<評価>
★★★☆☆
<感想>
田中角栄は貧しい農家の出から建築士・実業家を経て国会議員となった。これまでのボンボン議員や世襲議員と異なり、たたき上げで鍛えたビジネス経験と、野心、狡猾さで総理大臣まで上り詰めた。その過程では多少不正なお金を使って選挙の組織票を集めるなどの実力行使に出て自身の影響力を増していった。
この本の中で好きなエピソードは、大蔵大臣時代に当時の大蔵省の官僚から真っ向から立ち向かい、反対を押し切って公共事業投資などを認めるように進めた点である。これまでの通例では2名の部長の派閥に進めば出世できていたが、その部長を容赦なく人事異動で飛ばし改革のやる気がある者を取り入れた。今の政治家も財務省の官僚にハイハイ聞かずに自分の意思を断行してほしいと思った。

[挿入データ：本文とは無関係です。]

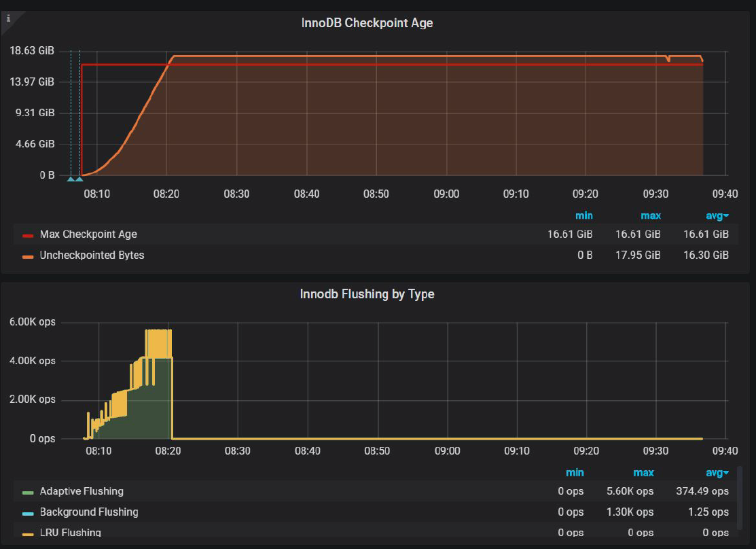Click the panel info icon in corner
The image size is (756, 549).
tap(7, 19)
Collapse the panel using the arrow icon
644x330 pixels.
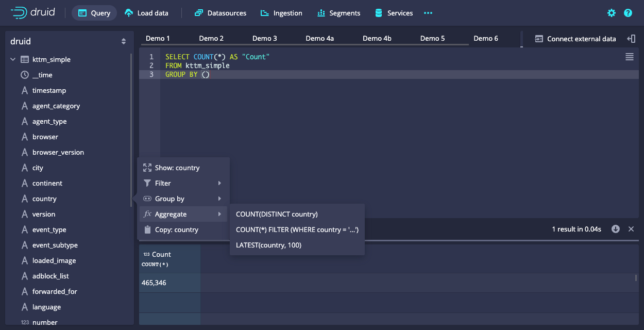click(x=631, y=39)
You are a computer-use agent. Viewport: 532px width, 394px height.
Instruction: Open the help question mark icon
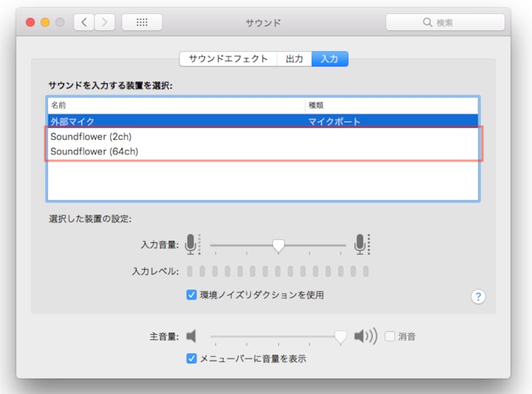point(478,296)
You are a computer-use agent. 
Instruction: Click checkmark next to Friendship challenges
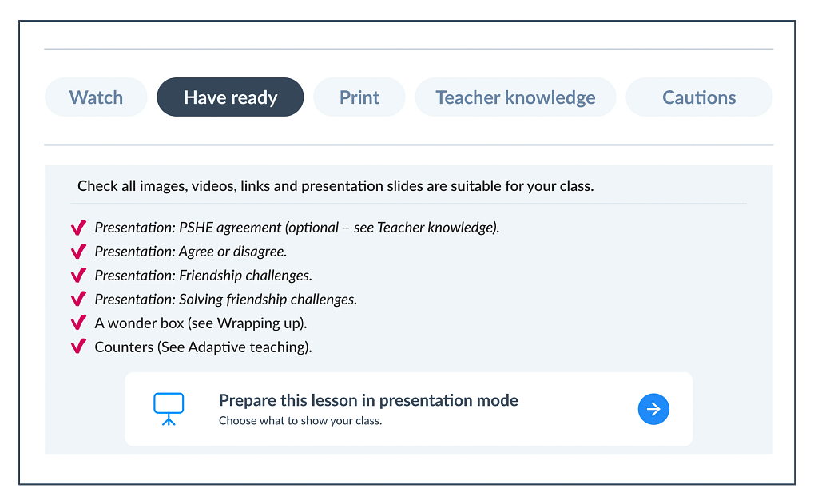click(78, 276)
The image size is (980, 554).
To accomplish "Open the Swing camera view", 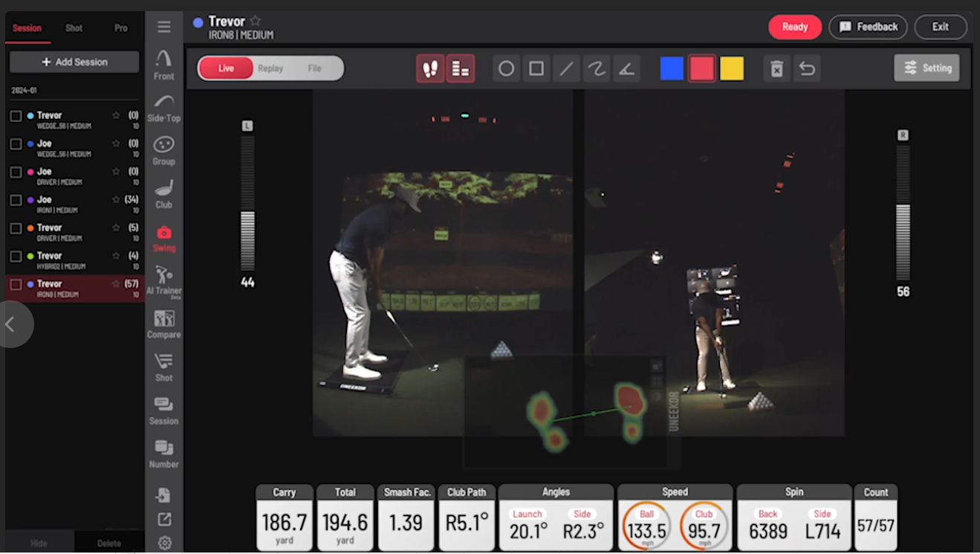I will [163, 239].
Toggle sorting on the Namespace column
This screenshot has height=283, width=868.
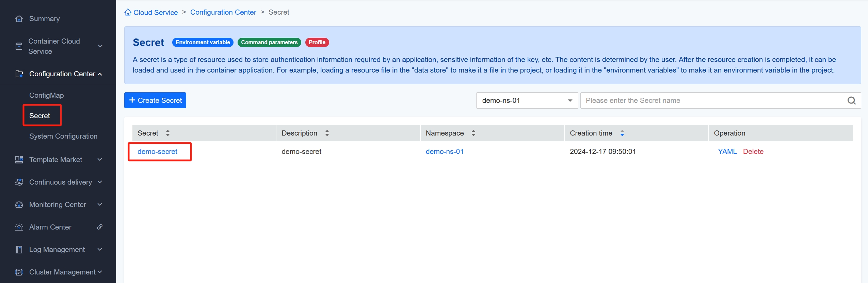click(x=473, y=133)
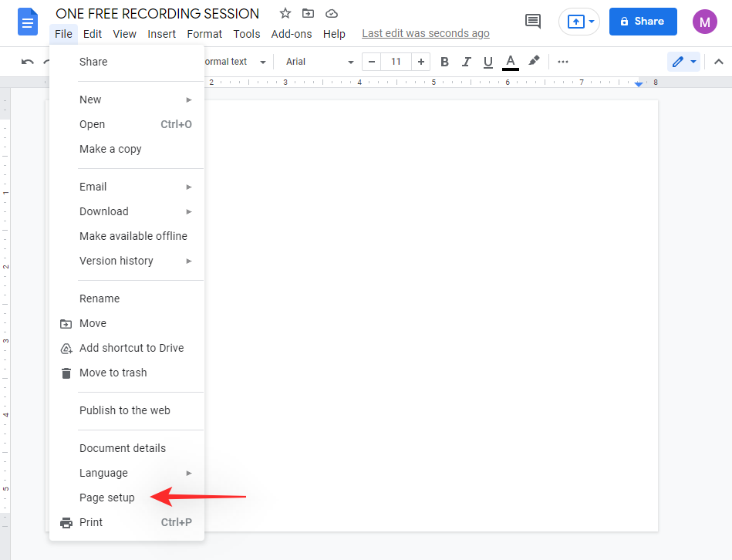Viewport: 732px width, 560px height.
Task: Click the move-to-folder icon beside title
Action: (x=309, y=14)
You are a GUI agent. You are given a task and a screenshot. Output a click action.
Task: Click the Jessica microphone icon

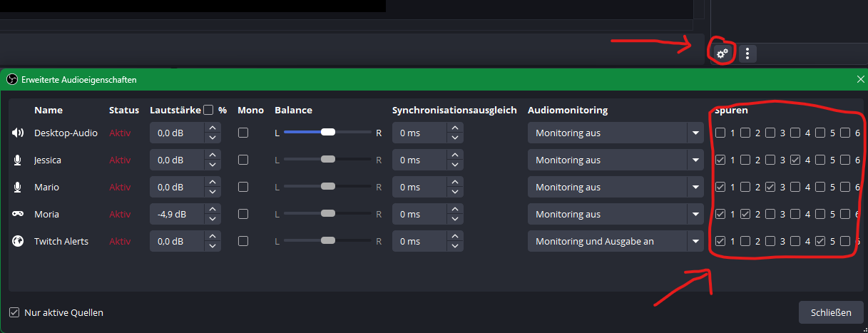point(18,160)

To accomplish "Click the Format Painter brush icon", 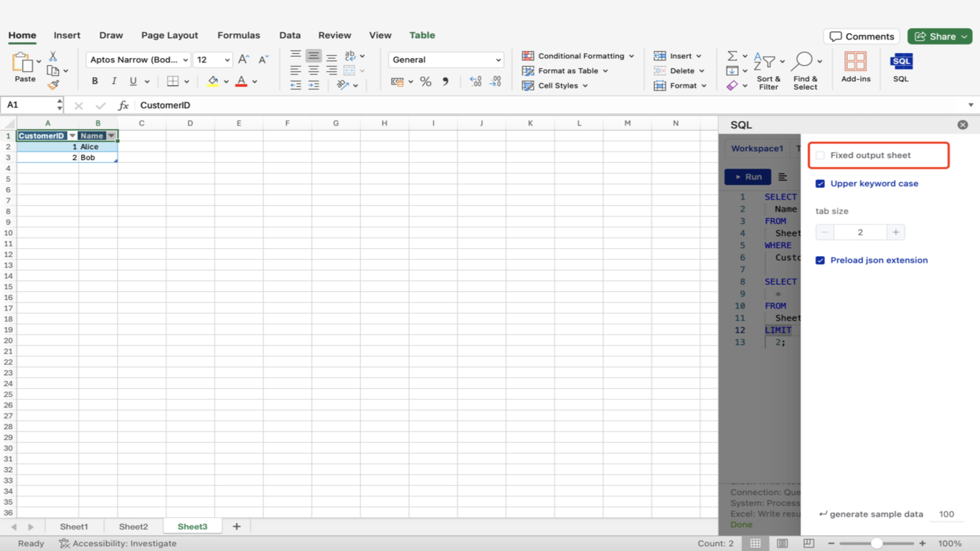I will (53, 85).
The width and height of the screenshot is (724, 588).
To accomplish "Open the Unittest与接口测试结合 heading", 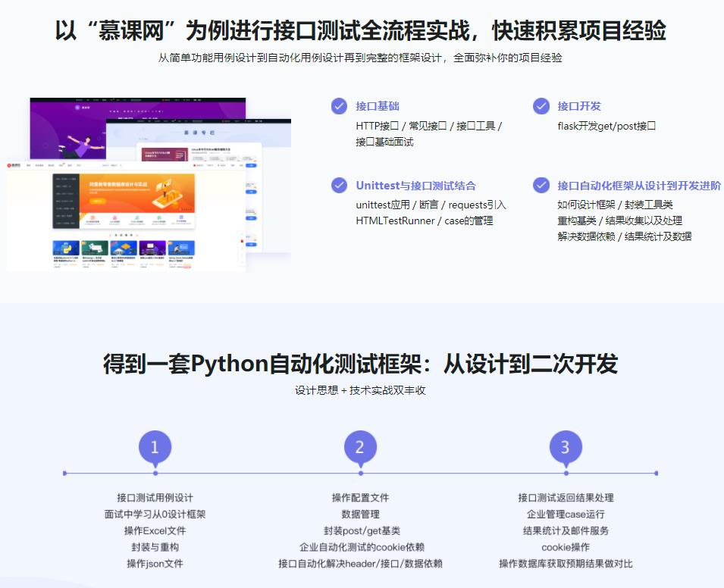I will tap(415, 186).
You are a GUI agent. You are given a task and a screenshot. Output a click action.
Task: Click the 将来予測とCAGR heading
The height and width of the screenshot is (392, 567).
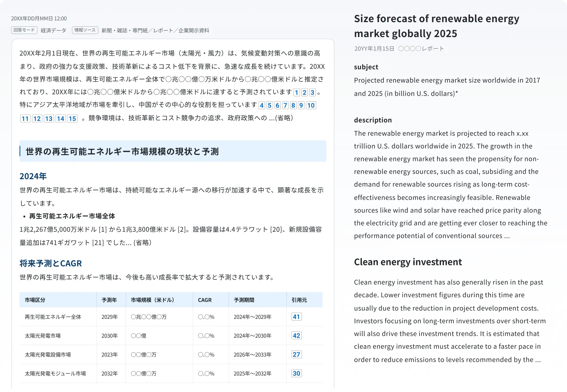[51, 263]
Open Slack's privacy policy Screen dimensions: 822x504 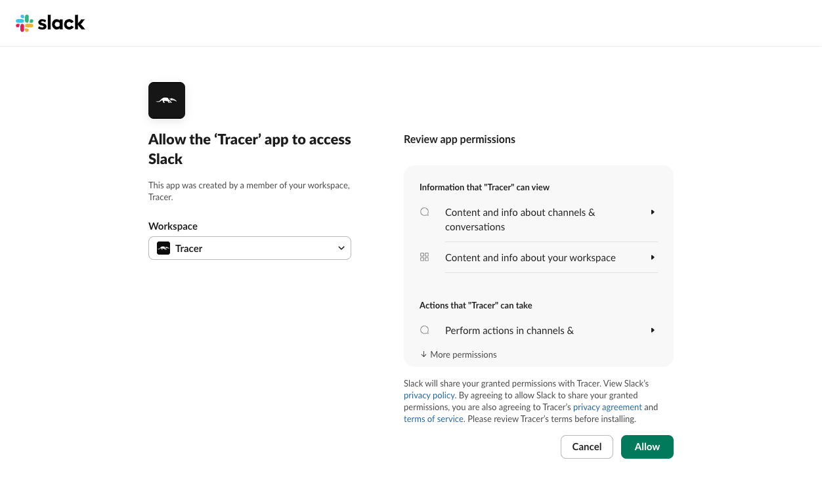[429, 395]
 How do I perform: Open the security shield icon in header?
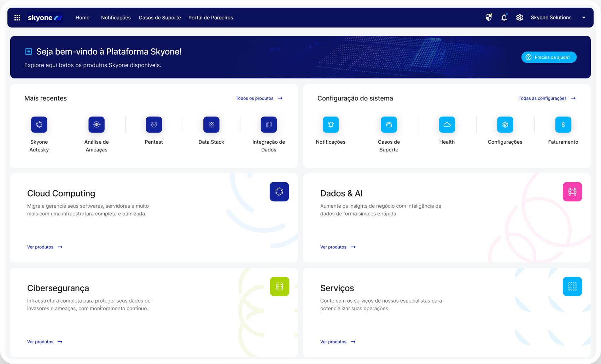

しかし、攻めの過程は目を見張るものではあるが、実際に総理大臣に上り詰め石油ショックやロッキード事件に対峙するときは非常にもろく呆気ない裏切りにあった。人生終盤は酒におぼれ体調も崩し人生のはかなさを感じた。田中角栄のように人生終盤に失速する姿は、もし自分自身がそうであると寂しい思いにもなる。